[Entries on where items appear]
= = = = =

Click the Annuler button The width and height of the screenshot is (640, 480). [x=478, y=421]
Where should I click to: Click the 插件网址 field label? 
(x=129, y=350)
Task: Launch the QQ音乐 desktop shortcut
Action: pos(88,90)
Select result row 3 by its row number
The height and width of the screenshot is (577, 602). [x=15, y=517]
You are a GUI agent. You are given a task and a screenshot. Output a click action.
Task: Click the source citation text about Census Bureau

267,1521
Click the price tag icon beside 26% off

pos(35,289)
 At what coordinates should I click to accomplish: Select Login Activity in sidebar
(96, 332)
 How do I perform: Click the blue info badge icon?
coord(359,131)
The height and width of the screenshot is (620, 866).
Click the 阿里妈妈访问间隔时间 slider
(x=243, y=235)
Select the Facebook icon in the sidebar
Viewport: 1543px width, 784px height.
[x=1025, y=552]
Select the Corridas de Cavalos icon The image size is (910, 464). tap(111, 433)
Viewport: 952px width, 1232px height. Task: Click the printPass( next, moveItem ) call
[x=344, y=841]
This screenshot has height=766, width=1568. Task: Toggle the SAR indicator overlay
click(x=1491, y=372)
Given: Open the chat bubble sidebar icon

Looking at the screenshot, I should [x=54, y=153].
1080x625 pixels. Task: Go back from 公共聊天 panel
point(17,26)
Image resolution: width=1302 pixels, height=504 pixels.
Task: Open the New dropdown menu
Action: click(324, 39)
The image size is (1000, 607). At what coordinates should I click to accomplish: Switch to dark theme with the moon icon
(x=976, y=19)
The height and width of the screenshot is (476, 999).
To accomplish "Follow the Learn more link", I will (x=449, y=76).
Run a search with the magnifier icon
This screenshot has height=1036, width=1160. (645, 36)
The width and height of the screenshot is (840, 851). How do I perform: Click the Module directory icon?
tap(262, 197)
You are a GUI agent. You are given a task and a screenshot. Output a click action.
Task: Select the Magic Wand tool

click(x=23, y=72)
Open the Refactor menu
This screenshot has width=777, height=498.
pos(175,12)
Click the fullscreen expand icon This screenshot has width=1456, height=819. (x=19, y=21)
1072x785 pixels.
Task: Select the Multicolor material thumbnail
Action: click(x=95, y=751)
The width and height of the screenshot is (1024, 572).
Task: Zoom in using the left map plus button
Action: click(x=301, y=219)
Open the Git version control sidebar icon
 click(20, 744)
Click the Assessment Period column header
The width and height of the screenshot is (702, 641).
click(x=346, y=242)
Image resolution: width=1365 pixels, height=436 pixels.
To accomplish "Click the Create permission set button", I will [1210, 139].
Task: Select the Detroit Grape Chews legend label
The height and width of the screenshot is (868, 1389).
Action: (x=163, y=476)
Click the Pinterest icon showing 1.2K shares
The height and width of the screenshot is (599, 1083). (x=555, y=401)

= = = = =

» Directions: Copy the lines word for word, starting at the one containing "Open the Git version control sidebar icon" and ending at the last line.

» Answer to the task:
Open the Git version control sidebar icon
 click(20, 744)
Click the Assessment Period column header
The width and height of the screenshot is (702, 641).
click(x=346, y=242)
Image resolution: width=1365 pixels, height=436 pixels.
To accomplish "Click the Create permission set button", I will [1210, 139].
Task: Select the Detroit Grape Chews legend label
The height and width of the screenshot is (868, 1389).
Action: (x=163, y=476)
Click the Pinterest icon showing 1.2K shares
The height and width of the screenshot is (599, 1083). (x=555, y=401)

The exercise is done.